Spark Scala Width Bucket
width_bucket assigns a numeric value to an equiwidth histogram bucket given a range and a bucket count. It's the right tool when you need to bin continuous values into fixed-size groups — age brackets, price tiers, score ranges — without writing a chain of when expressions.
width_bucket is a Spark SQL function. It isn't available directly in the org.apache.spark.sql.functions object, so you call it through expr():
def width_bucket(value, min_value, max_value, num_bucket): Column — via expr()
The function divides the range [min_value, max_value) into num_bucket equal-width intervals and returns the 1-based bucket index that contains value. Values below min_value return 0 and values at or above max_value return num_bucket + 1, so the two overflow buckets let you spot outliers without dropping them.

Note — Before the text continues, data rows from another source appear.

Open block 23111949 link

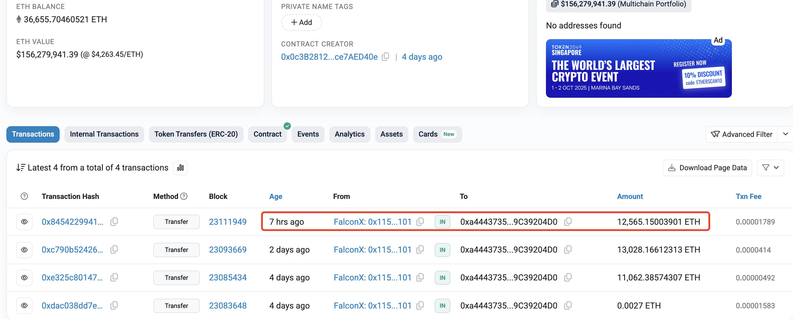[227, 222]
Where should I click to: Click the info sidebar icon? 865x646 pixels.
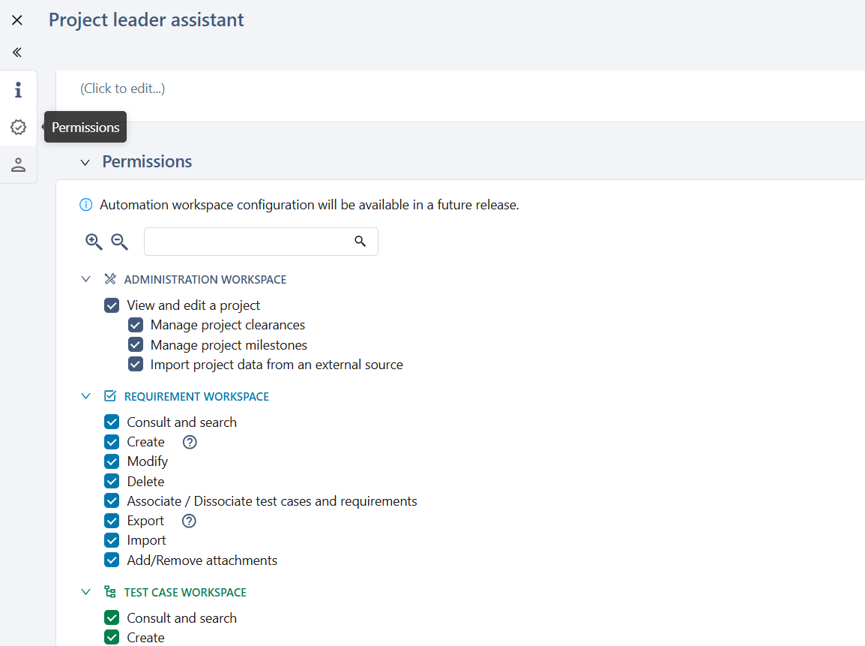pyautogui.click(x=18, y=89)
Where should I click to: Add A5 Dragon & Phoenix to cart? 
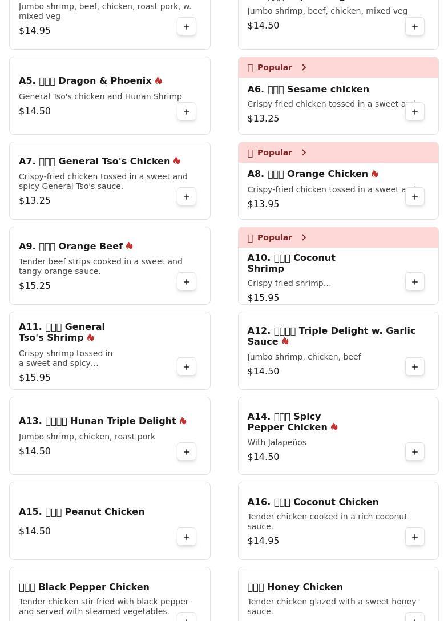(x=187, y=112)
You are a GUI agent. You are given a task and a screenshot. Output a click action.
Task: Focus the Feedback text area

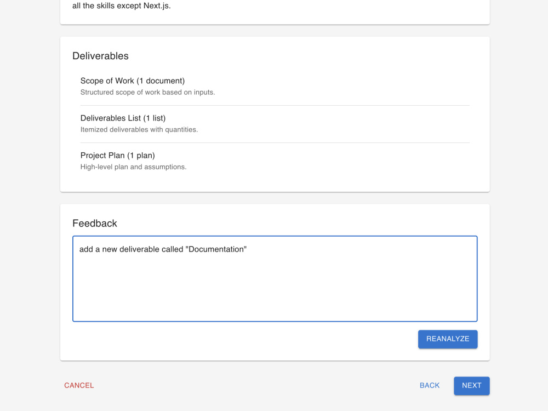275,278
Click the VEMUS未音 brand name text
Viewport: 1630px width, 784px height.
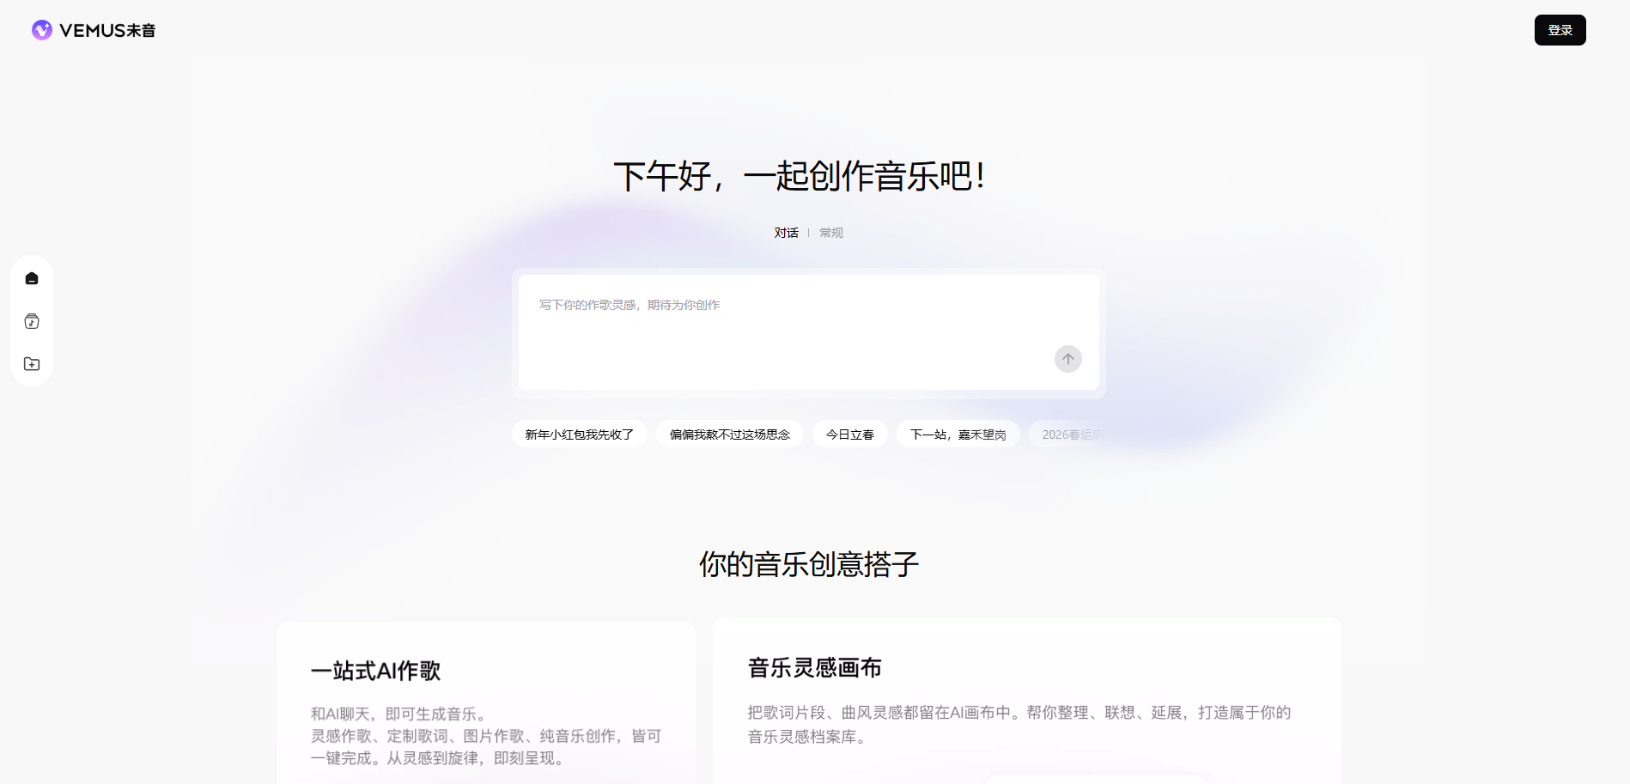107,31
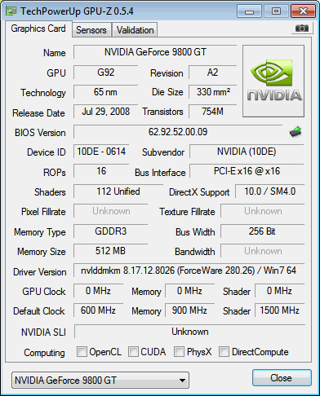Click the BIOS Version field

[178, 132]
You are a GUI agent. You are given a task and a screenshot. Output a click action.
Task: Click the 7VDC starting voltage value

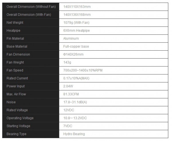coord(68,126)
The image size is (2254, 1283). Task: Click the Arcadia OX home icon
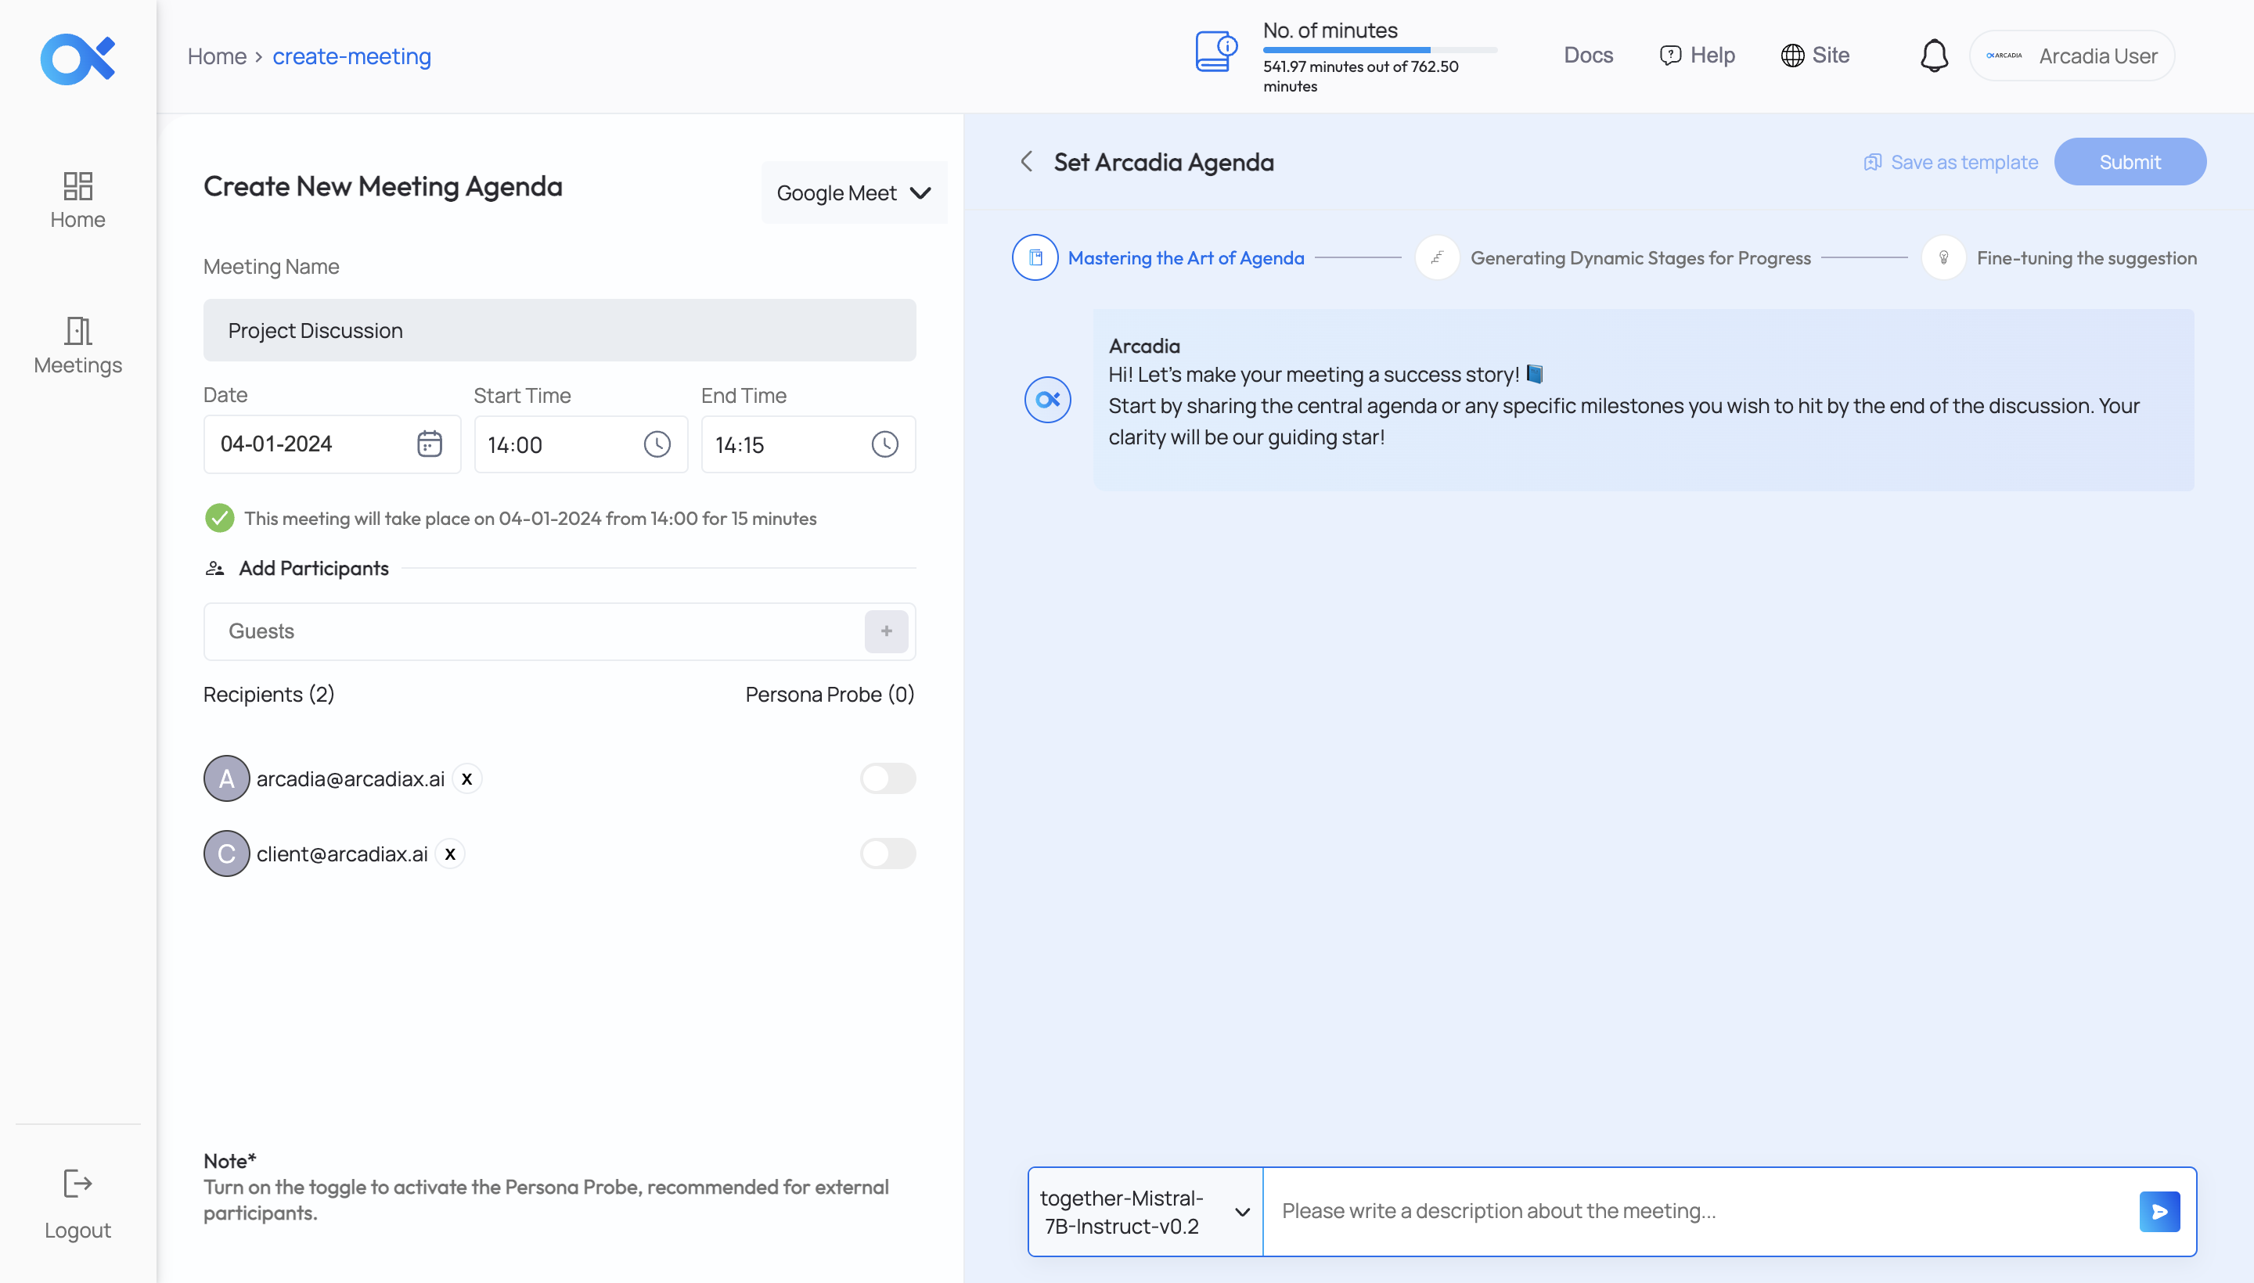(78, 56)
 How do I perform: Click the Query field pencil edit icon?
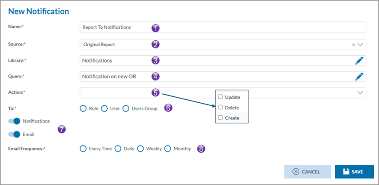359,77
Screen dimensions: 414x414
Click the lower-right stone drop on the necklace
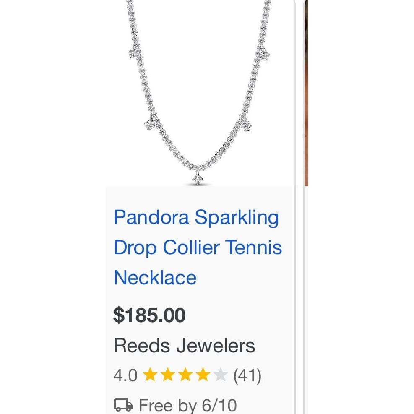coord(246,125)
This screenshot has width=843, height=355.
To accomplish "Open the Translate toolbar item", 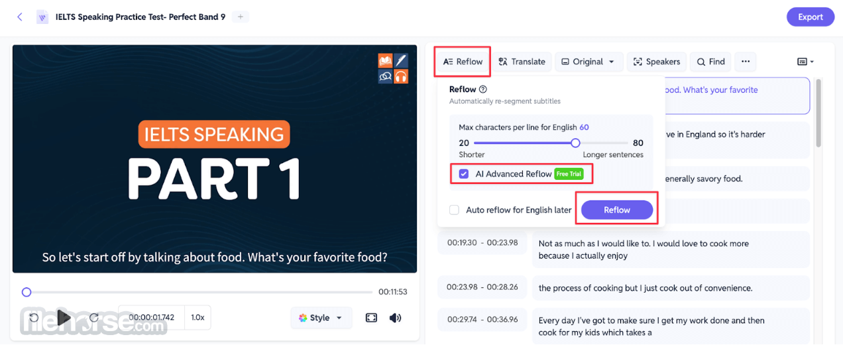I will pyautogui.click(x=522, y=62).
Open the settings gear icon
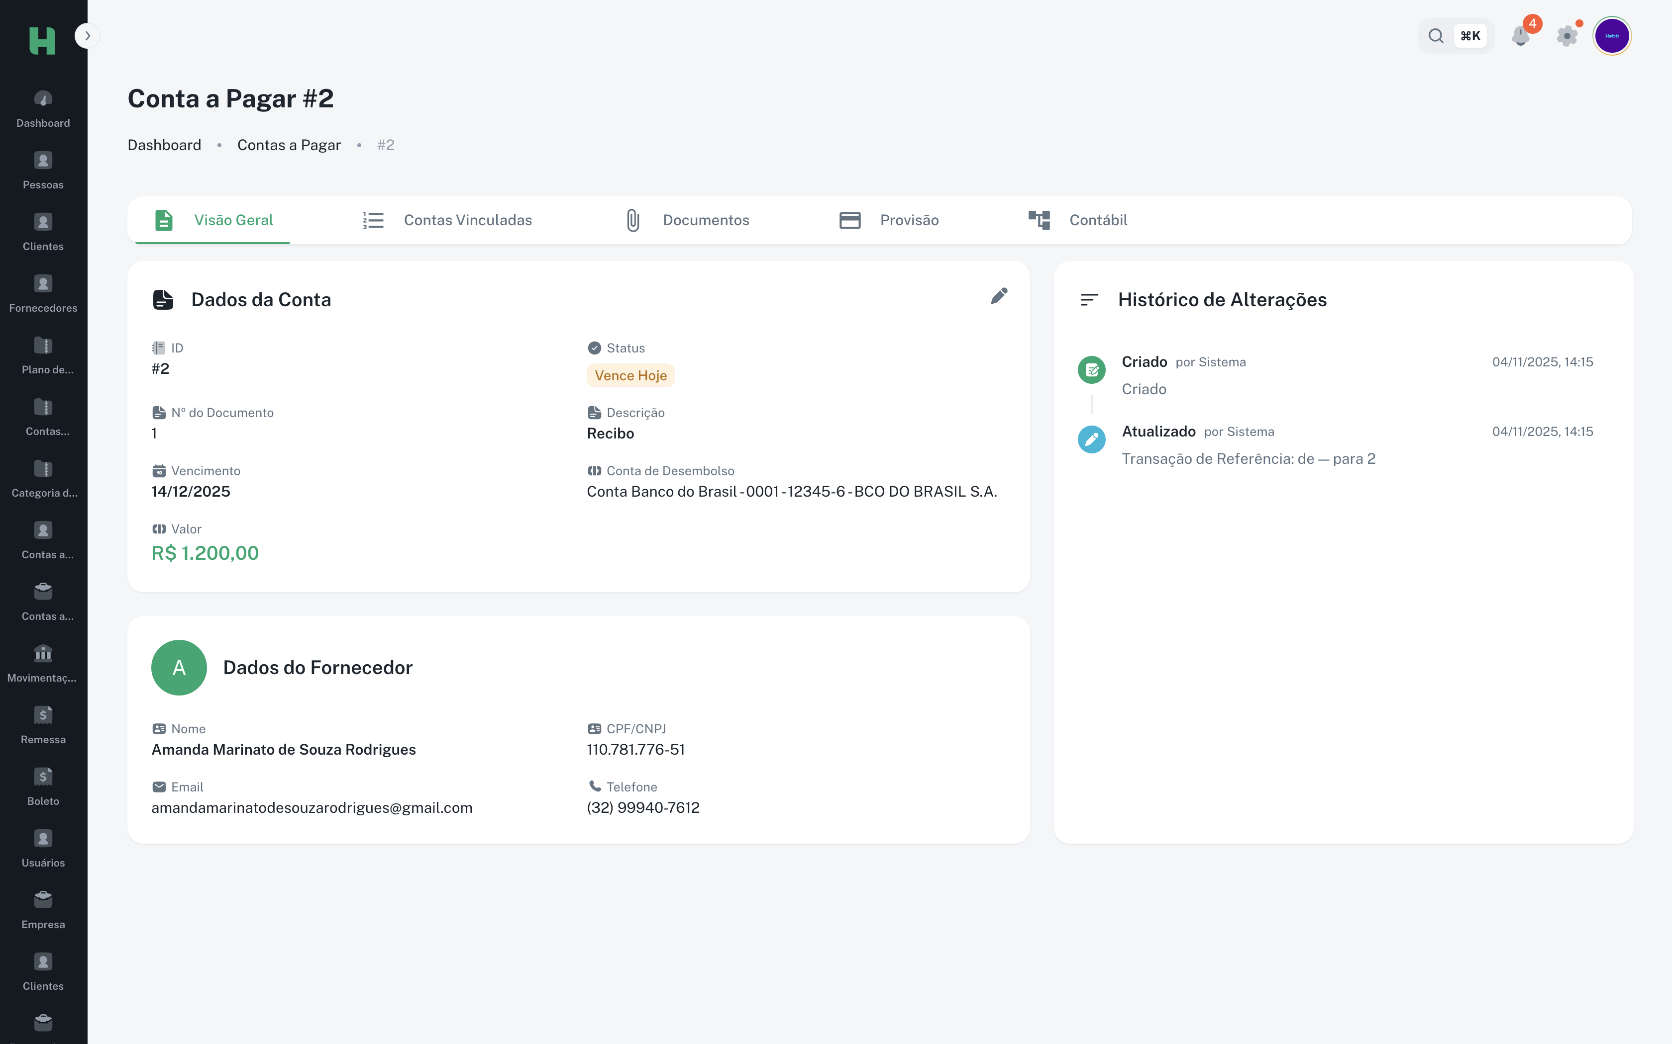Image resolution: width=1672 pixels, height=1044 pixels. coord(1567,35)
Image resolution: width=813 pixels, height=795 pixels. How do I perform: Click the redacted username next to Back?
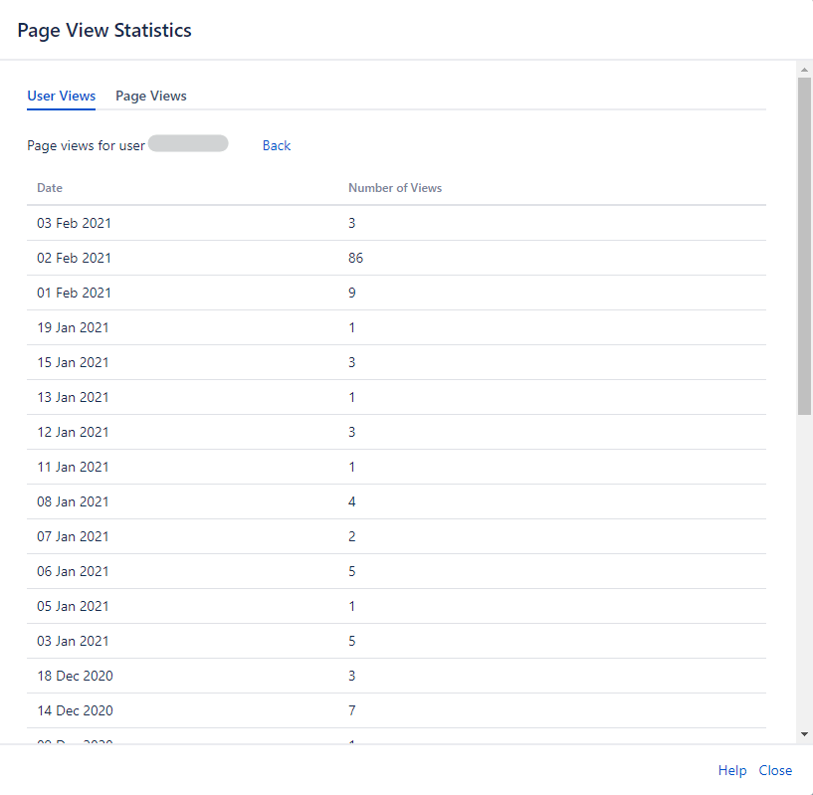188,144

The width_bucket function first appeared in version 3.1.0.
Here's a basic example bucketing ages into six 10-year brackets from 20 to 80:
val df = Seq(
("Alice", 23.0),
("Bob", 31.0),
("Carol", 47.0),
("Dave", 58.0),
("Eve", 72.0),
("Frank", 89.0),
).toDF("name", "age")
val df2 = df
.withColumn("age_bucket", expr("width_bucket(age, 20, 80, 6)"))
df2.show(false)
// +-----+----+----------+
// |name |age |age_bucket|
// +-----+----+----------+
// |Alice|23.0|1 |
// |Bob |31.0|2 |
// |Carol|47.0|3 |
// |Dave |58.0|4 |
// |Eve |72.0|6 |
// |Frank|89.0|7 |
// +-----+----+----------+
Each bucket is 10 years wide: bucket 1 covers [20, 30), bucket 2 covers [30, 40), and so on through bucket 6 which covers [70, 80). Frank is 89 — past the max — so he lands in bucket 7, the overflow bucket. If anyone were under 20, they'd land in bucket 0.
Price Tiers
A common use is grouping products into price tiers for reporting. Pick the range and bucket count to match the buckets you want, and the function handles the arithmetic:
val df = Seq(
("Widget", 12.99),
("Gadget", 34.50),
("Gizmo", 59.95),
("Doohickey", 89.00),
("Thingamajig", 149.99),
("Whatsit", 299.00),
).toDF("product", "price")
val df2 = df
.withColumn("price_tier", expr("width_bucket(price, 0, 200, 4)"))
df2.show(false)
// +-----------+------+----------+
// |product |price |price_tier|
// +-----------+------+----------+
// |Widget |12.99 |1 |
// |Gadget |34.5 |1 |
// |Gizmo |59.95 |2 |
// |Doohickey |89.0 |2 |
// |Thingamajig|149.99|3 |
// |Whatsit |299.0 |5 |
// +-----------+------+----------+
The four tiers split the [0, 200) range into 50-wide buckets. Whatsit at $299 sits past the top of the range and lands in bucket 5, marking it as an outlier worth a closer look.
Boundary Behavior
The min boundary is inclusive and the max boundary is exclusive, which is worth understanding before you set your range. A value exactly equal to max_value is treated as overflow, not as the top bucket:
val df = Seq(
("below", 5.0),
("at_min", 10.0),
("inside_1", 25.0),
("inside_2", 55.0),
("at_max", 100.0),
("above", 150.0),
).toDF("label", "value")
val df2 = df
.withColumn("bucket", expr("width_bucket(value, 10, 100, 3)"))
df2.show(false)
// +--------+-----+------+
// |label |value|bucket|
// +--------+-----+------+
// |below |5.0 |0 |
// |at_min |10.0 |1 |
// |inside_1|25.0 |1 |
// |inside_2|55.0 |2 |
// |at_max |100.0|4 |
// |above |150.0|4 |
// +--------+-----+------+
at_min (10.0) lands in bucket 1, but at_max (100.0) lands in bucket 4 — the overflow bucket — alongside the value of 150.0. If you want the max value to fall into the top bucket, set max_value slightly above your data's true maximum.
Null Handling
When the input value is null, the result is null. The bounds and bucket count must be non-null, but the value column itself propagates nulls cleanly:
val df = Seq(
("Alice", Some(42.0)),
("Bob", None),
("Carol", Some(78.0)),
).toDF("name", "score")
val df2 = df
.withColumn("bucket", expr("width_bucket(score, 0, 100, 5)"))
df2.show(false)
// +-----+-----+------+
// |name |score|bucket|
// +-----+-----+------+
// |Alice|42.0 |3 |
// |Bob |null |null |
// |Carol|78.0 |4 |
// +-----+-----+------+
Related Functions
For grouping rows into equal-count buckets (quantiles) within a window rather than equal-width ranges, see ntile. For approximate percentile-based bucketing, see percentile_approx. For hash-based bucketing where values are distributed evenly across a fixed number of buckets, see pmod.